To be done: Arrange the lines from the one containing "Where should I click to: Click the" through the end of the records as a two-column CSV with the headers instruction and coordinates. Give one row per line, with its text and its answer each in a single quoted field, line breaks replaced by spaces, and the pictures omitted.
== Provided material ==
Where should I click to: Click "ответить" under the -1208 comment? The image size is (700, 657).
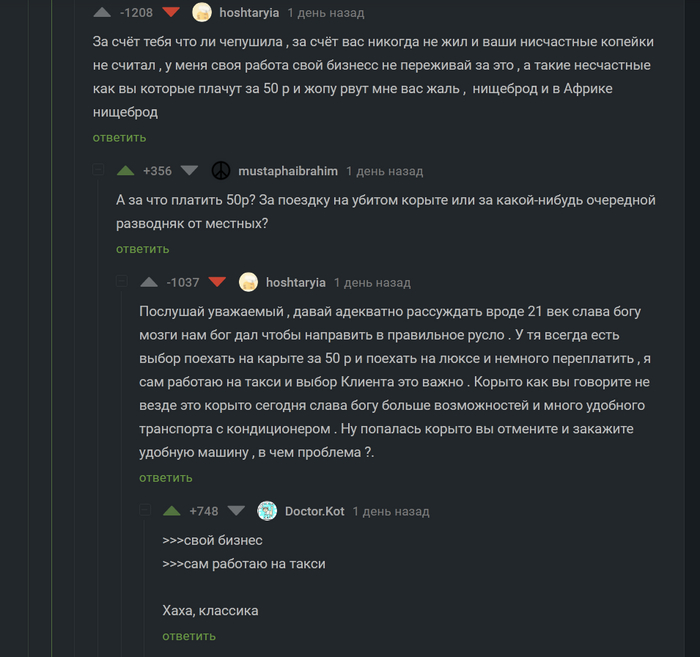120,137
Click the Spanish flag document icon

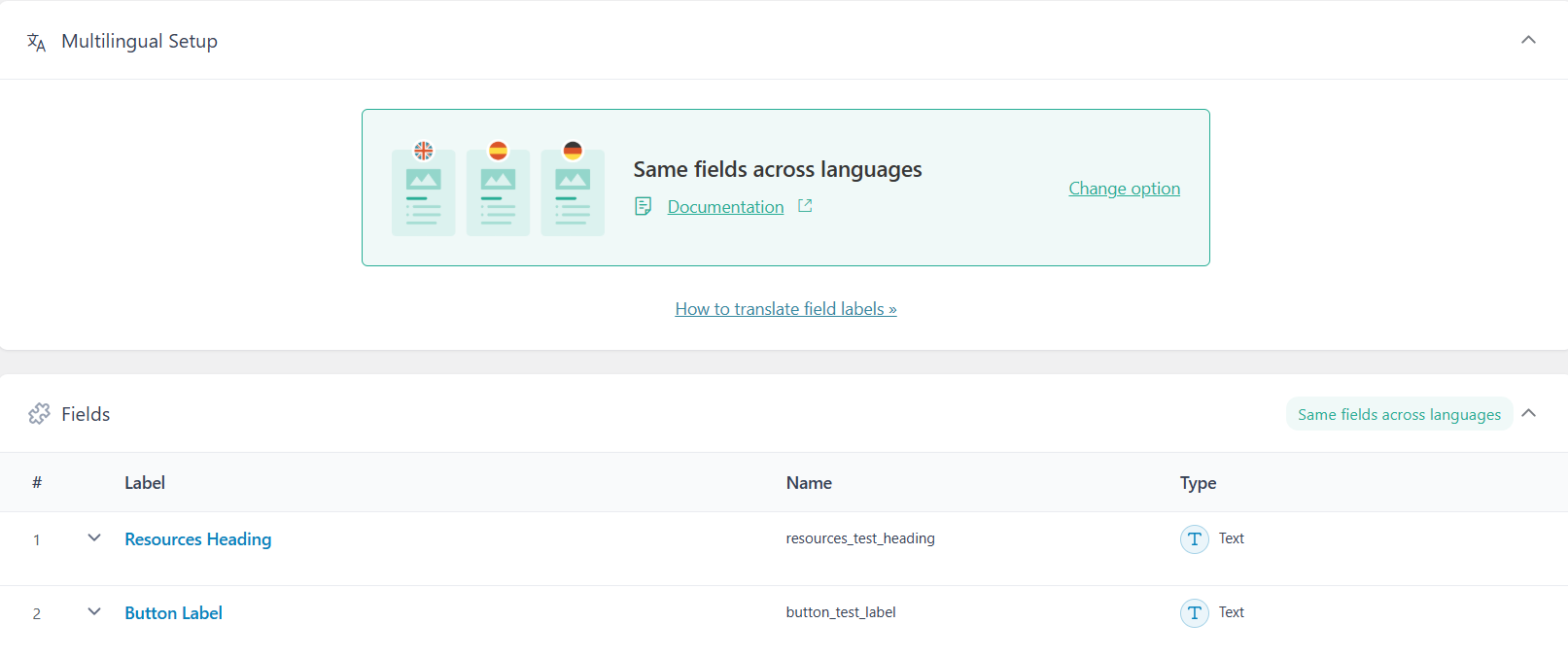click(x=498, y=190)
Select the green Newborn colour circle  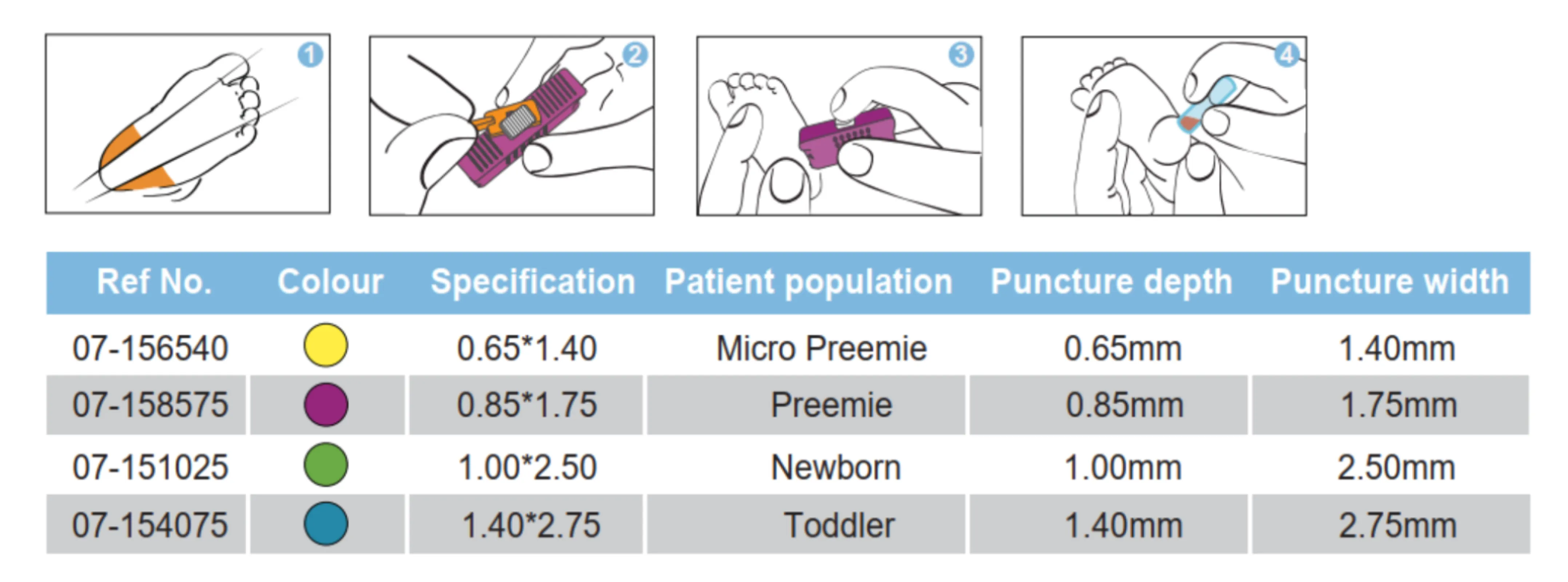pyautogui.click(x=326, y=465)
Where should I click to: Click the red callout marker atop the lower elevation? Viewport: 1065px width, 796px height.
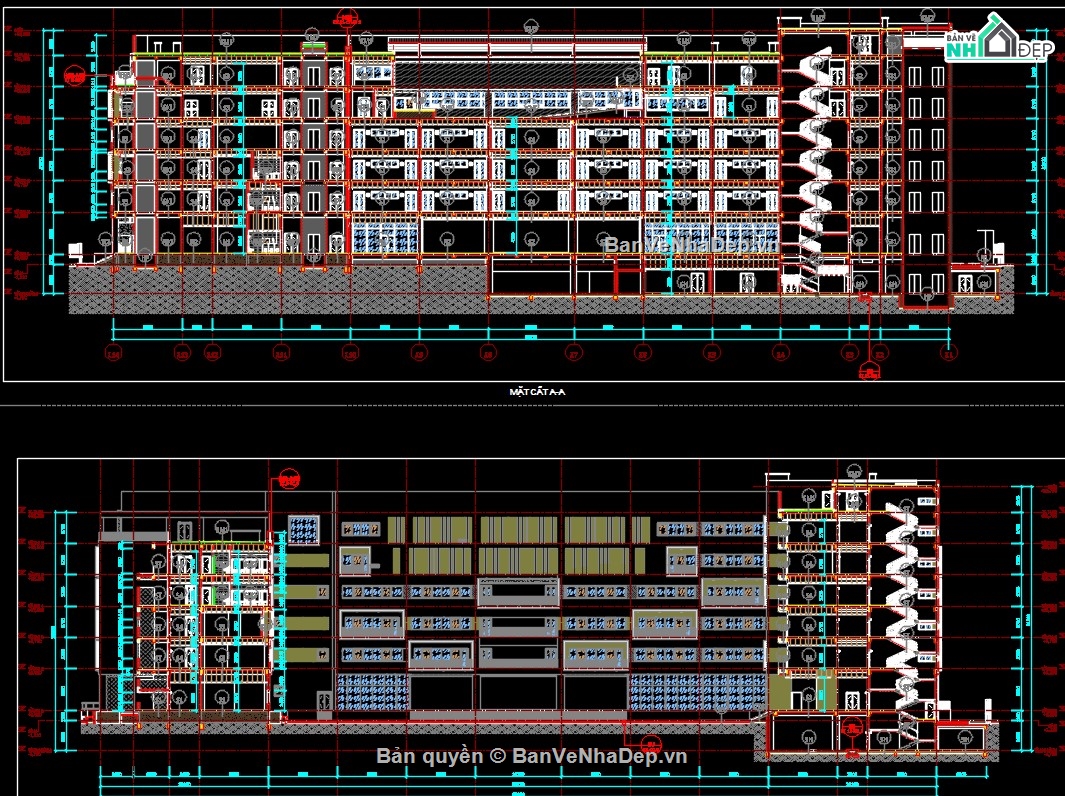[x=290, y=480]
===
Response:
instruction,coordinates
"Where should I click to: Click the red callout marker atop the lower elevation? Viewport: 1065px width, 796px height.","[x=290, y=480]"